Maou no Ore ga Dorei Elf wo Yome ni Shitanda ga, Dou Medereba Ii? LN - Volume 17 Chapter 0
- Home
- Maou no Ore ga Dorei Elf wo Yome ni Shitanda ga, Dou Medereba Ii? LN
- Volume 17 Chapter 0
Prolog
“Hei, hei, Kakak, kamu bekerja dengan Lady Chastille, kan? Pernahkah Anda bertemu pria Barbar ini? Orang macam apa dia?”
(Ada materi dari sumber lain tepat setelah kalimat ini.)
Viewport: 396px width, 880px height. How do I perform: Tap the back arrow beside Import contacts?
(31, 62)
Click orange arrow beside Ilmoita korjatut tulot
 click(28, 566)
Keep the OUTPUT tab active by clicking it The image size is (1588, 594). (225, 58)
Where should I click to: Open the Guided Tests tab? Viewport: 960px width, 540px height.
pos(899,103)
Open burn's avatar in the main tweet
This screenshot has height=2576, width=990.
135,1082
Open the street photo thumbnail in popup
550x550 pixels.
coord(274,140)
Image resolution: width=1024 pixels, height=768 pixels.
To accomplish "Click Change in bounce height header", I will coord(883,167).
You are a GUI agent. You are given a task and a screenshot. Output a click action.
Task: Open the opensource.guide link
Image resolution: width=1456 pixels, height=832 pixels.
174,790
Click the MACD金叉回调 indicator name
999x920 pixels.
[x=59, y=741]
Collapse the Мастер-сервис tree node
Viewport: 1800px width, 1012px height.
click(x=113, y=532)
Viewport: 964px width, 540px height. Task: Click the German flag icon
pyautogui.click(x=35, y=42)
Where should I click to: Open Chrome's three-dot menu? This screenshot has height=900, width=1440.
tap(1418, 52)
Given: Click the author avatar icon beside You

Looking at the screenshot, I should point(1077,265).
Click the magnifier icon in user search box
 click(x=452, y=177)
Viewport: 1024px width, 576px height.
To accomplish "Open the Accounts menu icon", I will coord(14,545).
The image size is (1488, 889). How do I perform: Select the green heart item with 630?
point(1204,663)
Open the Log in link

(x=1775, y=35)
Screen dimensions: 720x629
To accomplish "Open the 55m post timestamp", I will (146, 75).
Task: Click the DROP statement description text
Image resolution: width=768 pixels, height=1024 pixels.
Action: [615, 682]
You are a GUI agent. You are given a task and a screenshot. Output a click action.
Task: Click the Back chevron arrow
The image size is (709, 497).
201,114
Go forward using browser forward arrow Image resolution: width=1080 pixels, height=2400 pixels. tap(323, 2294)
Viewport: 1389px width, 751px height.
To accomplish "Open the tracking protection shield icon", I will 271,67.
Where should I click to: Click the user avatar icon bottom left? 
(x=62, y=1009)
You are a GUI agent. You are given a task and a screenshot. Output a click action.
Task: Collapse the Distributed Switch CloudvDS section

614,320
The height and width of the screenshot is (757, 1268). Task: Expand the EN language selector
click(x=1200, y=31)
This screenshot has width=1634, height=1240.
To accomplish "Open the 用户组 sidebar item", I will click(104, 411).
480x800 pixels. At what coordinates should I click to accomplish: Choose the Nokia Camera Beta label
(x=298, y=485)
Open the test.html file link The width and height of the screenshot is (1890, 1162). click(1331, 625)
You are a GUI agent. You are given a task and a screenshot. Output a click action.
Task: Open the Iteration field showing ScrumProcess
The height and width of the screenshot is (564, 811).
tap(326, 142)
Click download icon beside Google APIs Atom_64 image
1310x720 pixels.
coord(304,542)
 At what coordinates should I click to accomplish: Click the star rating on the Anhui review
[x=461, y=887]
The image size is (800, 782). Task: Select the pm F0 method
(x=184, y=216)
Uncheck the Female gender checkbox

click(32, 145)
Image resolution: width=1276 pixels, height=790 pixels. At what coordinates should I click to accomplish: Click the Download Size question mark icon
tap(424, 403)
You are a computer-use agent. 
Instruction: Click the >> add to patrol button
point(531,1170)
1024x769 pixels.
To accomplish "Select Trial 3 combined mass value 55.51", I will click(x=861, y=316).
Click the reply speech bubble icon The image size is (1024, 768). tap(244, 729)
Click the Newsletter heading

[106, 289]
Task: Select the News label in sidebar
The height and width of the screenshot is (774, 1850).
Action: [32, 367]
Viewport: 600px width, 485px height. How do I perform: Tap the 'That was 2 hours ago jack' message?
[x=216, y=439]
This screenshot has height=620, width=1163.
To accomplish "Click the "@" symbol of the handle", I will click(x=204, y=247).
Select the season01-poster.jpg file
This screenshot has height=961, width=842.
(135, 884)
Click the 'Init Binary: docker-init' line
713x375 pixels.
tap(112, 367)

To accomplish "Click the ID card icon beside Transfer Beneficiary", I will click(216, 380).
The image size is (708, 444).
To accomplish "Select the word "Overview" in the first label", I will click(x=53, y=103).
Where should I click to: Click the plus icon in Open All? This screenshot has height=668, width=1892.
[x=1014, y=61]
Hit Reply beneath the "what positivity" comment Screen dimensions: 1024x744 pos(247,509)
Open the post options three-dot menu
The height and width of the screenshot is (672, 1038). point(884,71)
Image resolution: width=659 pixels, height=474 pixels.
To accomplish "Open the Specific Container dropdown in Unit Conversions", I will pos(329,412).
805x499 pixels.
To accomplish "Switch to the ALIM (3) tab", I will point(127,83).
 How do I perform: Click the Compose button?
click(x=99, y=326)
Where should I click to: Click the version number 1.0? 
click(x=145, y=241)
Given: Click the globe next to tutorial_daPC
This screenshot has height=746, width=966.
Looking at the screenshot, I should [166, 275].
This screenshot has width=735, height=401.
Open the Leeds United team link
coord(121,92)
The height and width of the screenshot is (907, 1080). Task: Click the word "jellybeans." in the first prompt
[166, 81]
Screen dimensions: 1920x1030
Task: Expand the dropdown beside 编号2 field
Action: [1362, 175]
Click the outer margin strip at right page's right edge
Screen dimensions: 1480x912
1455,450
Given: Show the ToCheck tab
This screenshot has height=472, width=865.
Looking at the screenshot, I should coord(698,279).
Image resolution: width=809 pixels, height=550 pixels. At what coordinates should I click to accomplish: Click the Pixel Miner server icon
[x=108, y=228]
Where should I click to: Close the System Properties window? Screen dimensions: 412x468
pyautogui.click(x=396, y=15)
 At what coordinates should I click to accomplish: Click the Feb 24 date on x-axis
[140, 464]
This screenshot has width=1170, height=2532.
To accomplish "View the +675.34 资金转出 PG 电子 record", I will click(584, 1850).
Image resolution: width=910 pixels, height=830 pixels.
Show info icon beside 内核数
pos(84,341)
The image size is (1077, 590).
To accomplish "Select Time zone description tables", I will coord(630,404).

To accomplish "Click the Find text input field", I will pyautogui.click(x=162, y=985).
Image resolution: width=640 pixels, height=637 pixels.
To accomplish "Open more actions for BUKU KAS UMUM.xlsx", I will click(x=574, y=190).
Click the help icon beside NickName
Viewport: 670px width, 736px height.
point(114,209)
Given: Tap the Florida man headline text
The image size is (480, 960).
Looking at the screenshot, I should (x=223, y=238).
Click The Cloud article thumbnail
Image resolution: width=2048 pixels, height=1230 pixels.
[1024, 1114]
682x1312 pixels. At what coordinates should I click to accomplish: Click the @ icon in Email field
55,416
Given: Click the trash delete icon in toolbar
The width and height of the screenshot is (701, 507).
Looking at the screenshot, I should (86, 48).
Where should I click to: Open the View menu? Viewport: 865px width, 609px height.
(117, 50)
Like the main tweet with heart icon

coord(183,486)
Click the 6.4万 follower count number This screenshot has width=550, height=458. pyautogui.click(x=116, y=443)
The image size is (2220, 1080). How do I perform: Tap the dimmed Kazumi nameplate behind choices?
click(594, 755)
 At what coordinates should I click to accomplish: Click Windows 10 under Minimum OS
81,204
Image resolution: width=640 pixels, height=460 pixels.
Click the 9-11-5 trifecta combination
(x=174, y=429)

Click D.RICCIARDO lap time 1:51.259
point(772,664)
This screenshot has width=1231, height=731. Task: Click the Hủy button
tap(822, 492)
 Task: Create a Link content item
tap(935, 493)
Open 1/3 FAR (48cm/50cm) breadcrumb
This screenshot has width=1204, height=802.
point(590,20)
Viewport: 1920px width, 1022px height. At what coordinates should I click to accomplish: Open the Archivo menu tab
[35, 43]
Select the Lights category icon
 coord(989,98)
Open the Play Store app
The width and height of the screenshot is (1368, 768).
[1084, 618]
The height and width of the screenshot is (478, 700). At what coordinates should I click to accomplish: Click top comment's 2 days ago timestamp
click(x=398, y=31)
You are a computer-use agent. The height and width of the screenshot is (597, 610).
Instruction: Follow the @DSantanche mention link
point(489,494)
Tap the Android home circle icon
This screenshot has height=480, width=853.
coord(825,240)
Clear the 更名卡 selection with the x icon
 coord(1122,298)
Saat Micca hendak berangkat kerja, adik perempuannya menanyakan pertanyaan itu kepadanya. Baru saja menginjak usia enam belas tahun pada tahun ini, Micca telah bekerja di gereja selama satu tahun yang baik sekarang. Dia telah mengenakan seragamnya setiap hari sampai pada titik di mana seragam itu tidak bisa disebut baru lagi, tapi dia tidak bisa menghilangkan perasaan bahwa pakaian itu malah memakainya.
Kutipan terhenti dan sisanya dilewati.